For as much as Ellenson touches the ball, he doesn't get to the line that often. He leads Marquette with 144 foul attempts, but in league play he's averaging only six per game.
3. Jamal Murray, Kentucky Wildcats
Height, weight: 6'4”, 207 lbs
Stats: 18.8 PPG, 4.8 RPG, 2.2 APG, 43.5% FG, 40.0% 3-pt FG
Don't look now, but Kentucky has come back from the dead. Well, it was really only the bottom tier of the Top 25 and the middle of the SEC, but with three straight lopsided wins the Wildcats are back atop the conference standings. And leading that charge as much as anyone else has been the explosive scoring of Jamal Murray.

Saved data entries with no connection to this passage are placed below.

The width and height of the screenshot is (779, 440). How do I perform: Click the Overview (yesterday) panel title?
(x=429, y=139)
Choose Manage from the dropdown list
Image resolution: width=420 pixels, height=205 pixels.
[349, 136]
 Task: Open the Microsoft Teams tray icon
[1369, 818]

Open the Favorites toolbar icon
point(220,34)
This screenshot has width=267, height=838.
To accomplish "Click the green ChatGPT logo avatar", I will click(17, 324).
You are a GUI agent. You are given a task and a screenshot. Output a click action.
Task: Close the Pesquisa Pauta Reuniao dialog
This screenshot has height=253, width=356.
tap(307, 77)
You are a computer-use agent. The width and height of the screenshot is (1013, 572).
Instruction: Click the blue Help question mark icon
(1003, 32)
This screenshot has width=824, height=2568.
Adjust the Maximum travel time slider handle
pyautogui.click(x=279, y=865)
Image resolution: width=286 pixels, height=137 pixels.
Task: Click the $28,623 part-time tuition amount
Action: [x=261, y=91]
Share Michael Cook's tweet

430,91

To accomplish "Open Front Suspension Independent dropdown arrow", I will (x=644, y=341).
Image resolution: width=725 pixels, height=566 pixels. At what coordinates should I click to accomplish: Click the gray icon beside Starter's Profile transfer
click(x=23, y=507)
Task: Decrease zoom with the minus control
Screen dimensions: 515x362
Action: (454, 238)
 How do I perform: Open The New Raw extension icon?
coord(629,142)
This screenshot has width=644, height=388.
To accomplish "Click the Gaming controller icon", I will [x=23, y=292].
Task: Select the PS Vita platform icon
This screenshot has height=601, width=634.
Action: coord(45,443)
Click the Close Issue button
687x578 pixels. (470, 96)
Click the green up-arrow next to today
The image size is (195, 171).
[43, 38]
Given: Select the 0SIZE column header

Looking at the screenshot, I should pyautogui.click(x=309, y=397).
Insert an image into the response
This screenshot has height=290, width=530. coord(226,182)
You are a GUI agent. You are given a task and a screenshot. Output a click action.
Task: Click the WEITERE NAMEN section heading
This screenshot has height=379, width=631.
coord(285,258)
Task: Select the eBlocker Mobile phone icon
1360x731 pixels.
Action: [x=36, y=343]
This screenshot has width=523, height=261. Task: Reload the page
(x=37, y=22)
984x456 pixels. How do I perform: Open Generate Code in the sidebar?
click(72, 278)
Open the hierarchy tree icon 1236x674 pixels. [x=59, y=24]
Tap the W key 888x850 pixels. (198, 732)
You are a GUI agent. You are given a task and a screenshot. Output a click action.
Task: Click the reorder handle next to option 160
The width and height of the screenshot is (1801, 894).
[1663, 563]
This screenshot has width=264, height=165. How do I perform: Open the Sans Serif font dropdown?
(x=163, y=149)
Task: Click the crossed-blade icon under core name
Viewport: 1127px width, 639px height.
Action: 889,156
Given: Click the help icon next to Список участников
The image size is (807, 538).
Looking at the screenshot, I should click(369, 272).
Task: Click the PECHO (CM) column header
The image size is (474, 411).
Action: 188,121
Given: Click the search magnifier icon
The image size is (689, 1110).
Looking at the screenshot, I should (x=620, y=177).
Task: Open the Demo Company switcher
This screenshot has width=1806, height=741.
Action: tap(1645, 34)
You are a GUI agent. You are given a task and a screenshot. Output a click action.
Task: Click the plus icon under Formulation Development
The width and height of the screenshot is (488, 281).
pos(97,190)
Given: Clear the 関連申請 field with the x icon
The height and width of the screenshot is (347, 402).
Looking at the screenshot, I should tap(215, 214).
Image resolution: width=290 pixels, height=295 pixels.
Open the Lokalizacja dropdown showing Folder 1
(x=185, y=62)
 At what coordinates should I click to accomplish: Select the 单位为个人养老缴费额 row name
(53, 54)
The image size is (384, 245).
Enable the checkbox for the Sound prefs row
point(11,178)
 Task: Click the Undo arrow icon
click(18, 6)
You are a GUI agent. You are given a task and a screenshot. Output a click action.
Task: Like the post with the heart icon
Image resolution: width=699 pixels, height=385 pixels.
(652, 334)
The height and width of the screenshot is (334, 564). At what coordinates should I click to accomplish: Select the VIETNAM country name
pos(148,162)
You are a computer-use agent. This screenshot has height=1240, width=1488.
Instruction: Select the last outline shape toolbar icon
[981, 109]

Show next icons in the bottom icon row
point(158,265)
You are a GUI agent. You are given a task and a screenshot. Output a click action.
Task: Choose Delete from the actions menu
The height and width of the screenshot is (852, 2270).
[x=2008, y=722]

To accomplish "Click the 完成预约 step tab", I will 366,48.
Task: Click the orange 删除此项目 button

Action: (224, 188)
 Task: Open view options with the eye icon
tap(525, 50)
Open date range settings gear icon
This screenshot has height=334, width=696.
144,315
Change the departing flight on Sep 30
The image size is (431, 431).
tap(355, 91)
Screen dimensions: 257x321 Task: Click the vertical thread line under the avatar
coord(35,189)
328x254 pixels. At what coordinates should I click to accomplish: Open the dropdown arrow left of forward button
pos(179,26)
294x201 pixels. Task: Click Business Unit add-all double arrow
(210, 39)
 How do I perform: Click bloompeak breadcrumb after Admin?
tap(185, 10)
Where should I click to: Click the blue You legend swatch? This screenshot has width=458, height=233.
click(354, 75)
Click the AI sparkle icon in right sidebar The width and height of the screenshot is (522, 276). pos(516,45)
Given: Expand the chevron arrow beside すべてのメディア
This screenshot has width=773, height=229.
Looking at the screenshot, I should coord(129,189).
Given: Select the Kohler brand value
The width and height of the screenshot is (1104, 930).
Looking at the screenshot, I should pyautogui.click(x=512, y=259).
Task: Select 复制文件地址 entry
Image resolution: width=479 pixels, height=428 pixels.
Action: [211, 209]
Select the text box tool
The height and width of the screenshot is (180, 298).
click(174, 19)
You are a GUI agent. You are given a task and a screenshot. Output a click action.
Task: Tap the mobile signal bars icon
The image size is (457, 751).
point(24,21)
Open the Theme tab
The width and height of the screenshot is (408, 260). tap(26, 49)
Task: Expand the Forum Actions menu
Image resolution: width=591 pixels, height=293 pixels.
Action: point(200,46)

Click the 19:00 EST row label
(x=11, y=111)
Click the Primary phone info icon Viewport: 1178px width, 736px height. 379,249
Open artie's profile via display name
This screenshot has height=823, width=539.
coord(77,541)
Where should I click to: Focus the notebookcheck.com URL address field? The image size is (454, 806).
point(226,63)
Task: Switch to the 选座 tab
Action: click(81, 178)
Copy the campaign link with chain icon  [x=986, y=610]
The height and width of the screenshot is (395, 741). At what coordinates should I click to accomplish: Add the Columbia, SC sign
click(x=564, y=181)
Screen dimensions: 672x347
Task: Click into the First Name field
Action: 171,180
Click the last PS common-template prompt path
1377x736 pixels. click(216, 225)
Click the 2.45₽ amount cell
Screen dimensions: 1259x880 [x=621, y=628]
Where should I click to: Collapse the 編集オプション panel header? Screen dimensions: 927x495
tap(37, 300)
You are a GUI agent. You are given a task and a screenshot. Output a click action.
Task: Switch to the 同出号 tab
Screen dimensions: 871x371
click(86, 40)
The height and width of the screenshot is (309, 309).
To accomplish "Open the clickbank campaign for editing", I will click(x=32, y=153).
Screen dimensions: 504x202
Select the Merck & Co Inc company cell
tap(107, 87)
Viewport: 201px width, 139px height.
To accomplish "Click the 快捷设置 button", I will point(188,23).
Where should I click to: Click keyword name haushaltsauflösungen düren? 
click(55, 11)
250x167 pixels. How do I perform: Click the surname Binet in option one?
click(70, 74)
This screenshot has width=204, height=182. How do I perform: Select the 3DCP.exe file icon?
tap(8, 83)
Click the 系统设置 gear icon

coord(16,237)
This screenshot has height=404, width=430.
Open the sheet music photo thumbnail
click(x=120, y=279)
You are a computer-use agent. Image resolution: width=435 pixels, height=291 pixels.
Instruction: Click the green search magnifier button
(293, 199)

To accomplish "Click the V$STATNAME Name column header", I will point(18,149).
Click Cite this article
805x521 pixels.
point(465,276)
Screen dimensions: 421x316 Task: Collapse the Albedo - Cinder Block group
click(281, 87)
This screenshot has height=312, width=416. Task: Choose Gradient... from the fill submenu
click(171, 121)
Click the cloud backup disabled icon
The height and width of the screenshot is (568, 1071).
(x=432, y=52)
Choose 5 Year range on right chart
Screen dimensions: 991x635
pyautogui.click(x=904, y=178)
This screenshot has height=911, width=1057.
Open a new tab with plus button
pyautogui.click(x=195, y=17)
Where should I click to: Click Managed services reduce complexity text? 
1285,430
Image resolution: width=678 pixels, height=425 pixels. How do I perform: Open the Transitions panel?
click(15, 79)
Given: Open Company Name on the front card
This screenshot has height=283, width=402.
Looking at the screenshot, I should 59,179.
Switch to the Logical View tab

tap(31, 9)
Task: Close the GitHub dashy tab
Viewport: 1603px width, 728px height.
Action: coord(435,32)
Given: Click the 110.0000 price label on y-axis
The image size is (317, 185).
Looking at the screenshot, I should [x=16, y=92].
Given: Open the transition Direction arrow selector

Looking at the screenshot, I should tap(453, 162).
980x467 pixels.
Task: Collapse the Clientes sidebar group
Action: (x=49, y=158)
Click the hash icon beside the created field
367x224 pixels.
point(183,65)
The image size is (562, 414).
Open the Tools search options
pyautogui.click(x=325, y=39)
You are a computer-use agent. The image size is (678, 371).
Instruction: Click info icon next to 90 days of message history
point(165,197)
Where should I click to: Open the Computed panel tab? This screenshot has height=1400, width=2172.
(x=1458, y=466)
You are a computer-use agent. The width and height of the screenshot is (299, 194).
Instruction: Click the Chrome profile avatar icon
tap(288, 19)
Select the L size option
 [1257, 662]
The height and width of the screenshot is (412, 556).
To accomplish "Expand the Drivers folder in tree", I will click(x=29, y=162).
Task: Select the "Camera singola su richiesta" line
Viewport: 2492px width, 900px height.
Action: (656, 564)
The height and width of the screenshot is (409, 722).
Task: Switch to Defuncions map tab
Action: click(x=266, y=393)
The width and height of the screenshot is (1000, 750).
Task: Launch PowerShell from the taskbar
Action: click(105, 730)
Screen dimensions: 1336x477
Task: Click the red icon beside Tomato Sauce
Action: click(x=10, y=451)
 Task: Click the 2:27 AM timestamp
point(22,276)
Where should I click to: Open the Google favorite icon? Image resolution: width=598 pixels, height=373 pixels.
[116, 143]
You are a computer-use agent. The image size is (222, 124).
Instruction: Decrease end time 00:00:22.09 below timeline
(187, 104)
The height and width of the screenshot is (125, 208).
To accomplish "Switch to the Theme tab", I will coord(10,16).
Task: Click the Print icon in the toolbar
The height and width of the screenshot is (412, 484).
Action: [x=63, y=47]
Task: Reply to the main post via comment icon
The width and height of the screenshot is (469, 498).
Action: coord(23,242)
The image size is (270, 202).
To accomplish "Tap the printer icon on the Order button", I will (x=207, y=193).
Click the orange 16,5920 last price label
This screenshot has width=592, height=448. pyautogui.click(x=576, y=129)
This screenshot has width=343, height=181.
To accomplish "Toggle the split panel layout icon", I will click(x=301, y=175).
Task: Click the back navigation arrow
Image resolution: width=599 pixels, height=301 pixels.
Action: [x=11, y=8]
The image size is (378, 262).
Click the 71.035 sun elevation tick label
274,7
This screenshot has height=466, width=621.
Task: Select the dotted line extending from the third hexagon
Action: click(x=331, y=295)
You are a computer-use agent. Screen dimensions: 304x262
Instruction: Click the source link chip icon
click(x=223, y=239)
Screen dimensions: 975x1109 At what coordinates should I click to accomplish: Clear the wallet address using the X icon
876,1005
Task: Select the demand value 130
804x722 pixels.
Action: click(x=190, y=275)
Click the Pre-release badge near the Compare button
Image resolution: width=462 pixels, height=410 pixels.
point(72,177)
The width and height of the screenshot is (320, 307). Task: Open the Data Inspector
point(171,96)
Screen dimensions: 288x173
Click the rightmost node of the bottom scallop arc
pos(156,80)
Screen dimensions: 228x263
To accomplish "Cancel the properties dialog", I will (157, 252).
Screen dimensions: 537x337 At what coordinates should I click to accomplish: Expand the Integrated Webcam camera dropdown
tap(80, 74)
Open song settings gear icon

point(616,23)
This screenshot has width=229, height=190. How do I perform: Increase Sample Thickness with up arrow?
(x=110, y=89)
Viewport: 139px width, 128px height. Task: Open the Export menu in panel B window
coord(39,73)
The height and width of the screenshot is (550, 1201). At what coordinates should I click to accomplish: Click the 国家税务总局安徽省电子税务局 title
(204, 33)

With 85 points in his last three games, including a career-high 35 against Florida on Feb. 6, Murray is now averaging 21.3 points per game in conference play. According to Kentucky's Twitter account, if Murray can maintain his season scoring pace, he'll top Brandon Knight (17.3 points per game) for the highest average by a Wildcat during John Calipari's tenure.
Murray is up to 76 three-pointers on the season, trailing only Campbell's Chris Clemons (80) among freshmen. He's made more than 47 percent of the Wildcats' threes, more than Tyler Ulis and Derek Willis combined.
2. Brandon Ingram, Duke Blue Devils
Height, weight: 6'9”, 190 lbs
Stats: 17.2 PPG, 6.8 RPG, 1.5 BPG, 47.5% FG, 40.9% 3-pt FG
If there's anyone who is going to make the Freshman of the Year anything other than a landslide, it's going to be Brandon Ingram. With Duke starting to hit its stride after a midseason lull, Ingram will be integral to anything the defending national champions do from here on out just as he and sophomore Grayson Allen have kept the Blue Devils from falling apart.
It was Allen who made the controversial basket at the buzzer to give Duke its win Saturday against Virginia, but it was Ingram who was the consistent force throughout the game with 25 points, including 16 in a row at one point. That was his ninth 20-point game of the season, the fourth in ACC play, and during Duke's four-game win streak he's averaged 17.8 points and 8.5 rebounds.
Ingram has had four of his six double-doubles in the Blue Devils' last seven games, his work on the boards and defensively having been on a constant rise since moving to the four in mid-December.
1. Ben Simmons, LSU Tigers
Height, weight: 6'10”, 240 lbs
Stats: 19.3 PPG, 12.0 RPG, 5.2 APG, 1.9 SPG, 1.0 BPG, 56.3% FG
The debate can continue on—somewhere else—over whether Ben Simmons will make it as a pro, but there's no further need for discussion about his place in this year's freshman class at the college level. He was by far the most-hyped member of the group coming in, and he's done little to change this.
If anything, Simmons has shown just how much he can impact a game by whether he chooses to be a scorer or a facilitator, of if he is willing to do both.
And with LSU now sitting tied with Kentucky for the SEC lead with three weeks left, the concerns about whether Simmons would get to show his stuff in the NCAA tournament are starting to go away. The Tigers were the third team out of the field, according to Bleacher Report's Kerry Miller, before splitting games against South Carolina and Texas A&M.
Simmons had 20 points, six rebounds and six assists against South Carolina and then went for 16 points, 11 rebounds and seven assists against Texas A&M, giving him 17 double-doubles this season to rank in a tie for sixth nationally in that category. He's tops among freshmen, as he is in rebounding, while his scoring rate is the best of any first-year player at the power-conference level.
Statistics courtesy of Sports-Reference.com, unless otherwise noted.